12 Sept 2023

22 Years Later: America's Journey From Impenetrable Fortress To A Power In Decline

The first day in a long time that challenged the idea that government exists to keep us safe...

Authored by Jordan Schachtel: America was an impenetrable fortress.

That’s at least what the news and the believably competent people in charge said at the time.

We just assumed that nobody would ever mess with us.

Until one day, the Twin Towers came crashing down.

On the morning of September 11, 2001, our country was widely understood as the lone hyper power that whooped that bad guy Saddam not so long ago. We also had just bombed the brakes off of Yugoslavia, but that was necessary to keep peace and such. When it came to military prowess, we were the NBA All Stars, and everyone else’s defense capabilities added up to a high school basketball team. At least that’s what we were told. China was not yet on the radar. America was the uncontested hegemon. And we were nice enough to maintain global order as the World Police, too!

Before September 11, it was just assumed that the government would keep us safe from any foreign threats. One could just imagine how all of those ultra intelligent, wise and moral bureaucrats from those three letter agencies would have all of these super secret Star Wars-like tech measures in place to protect us from the barbarians beyond our shores.

Looking back on it now, September 11, 2001 was the first day of my life that broadly challenged my preconceived notion that the government was our partner in preserving our freedoms and our constitutional system of order.

What the heck? Why didn’t our ultra competent Pentagon defense systems protect us and shoot down the bad guys before they could hit us? Hmm, must’ve been a catastrophic error or something…

But instead of allowing for an internal investigation into the developing paradoxes being introduced into the Millennial mind, the current regime quickly distracted the citizenry with the likes of Al Qaeda, Afghanistan, the Taliban, and co.

I was in middle school across the river in New Jersey, and still remember that day like it was yesterday, when we were abruptly pulled out of class and sent home. Some of those kids’ parents worked in the original World Trade Center. For some classmates who lost a loved one, it would mark the last time I ever saw them. I hope they’re doing well now. Everyone knew someone, or several someones, who never made it back from work that day.

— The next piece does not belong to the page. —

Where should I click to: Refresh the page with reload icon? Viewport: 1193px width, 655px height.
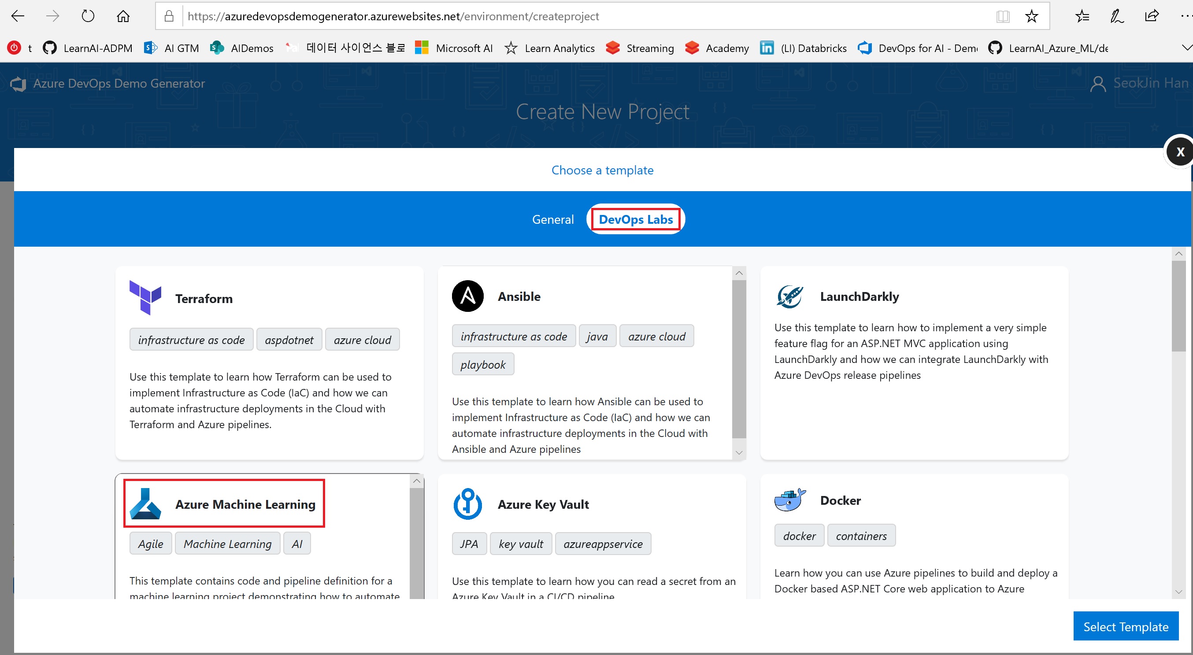[x=88, y=17]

In the New York City metro area, it was a time of disbelief, sadness, unity, and rage.

Everyone remembers the unity. Many have to be reminded of the rage.

There was an overwhelming sense that we needed to get even, and as soon as humanly possible.

The likes of Ron Paul and other non-interventionist forces were shouted down as treasonous.

It was time to get even, even if we didn’t really understand who or what our enemy comprised.

The American war machine weaponized this rage, this indignant mission, into a multi decade boondoggle in dozens of nations.

At the time of the 9/11 attacks, foreign policy was more of an intellectual exercise for the dorks in D.C.

Very few Americans knew anything about the Muslim world, let alone Afghanistan (and later Iraq, Syria, Libya, etc).

The people who claimed they knew stuff didn’t really know anything either. We were the easiest of marks.

As the wars continued, George W. Bush reminded the nation that we had to “fight them over there so we do not have to face them in the United States of America."

But wait, how did they get here in the first place?

There was no time for those kind of “insensitive” questions, even years after the 9/11 tragedy. It was always time to get the bad Al Qaeda guys, harbored by their Taliban sponsors. The mission was ever expansive, and it didn’t seem to matter. Anyone who wasn’t on board with the War On Terror agenda was on the side of the terrorists, we were told.

Trillions in spending and thousands of lost American lives later, our country is no more secure than it was on 9/10/2001. Moreover, our sacred liberties have been trampled upon, and the country once understood as an impenetrable fortress is a power in decline.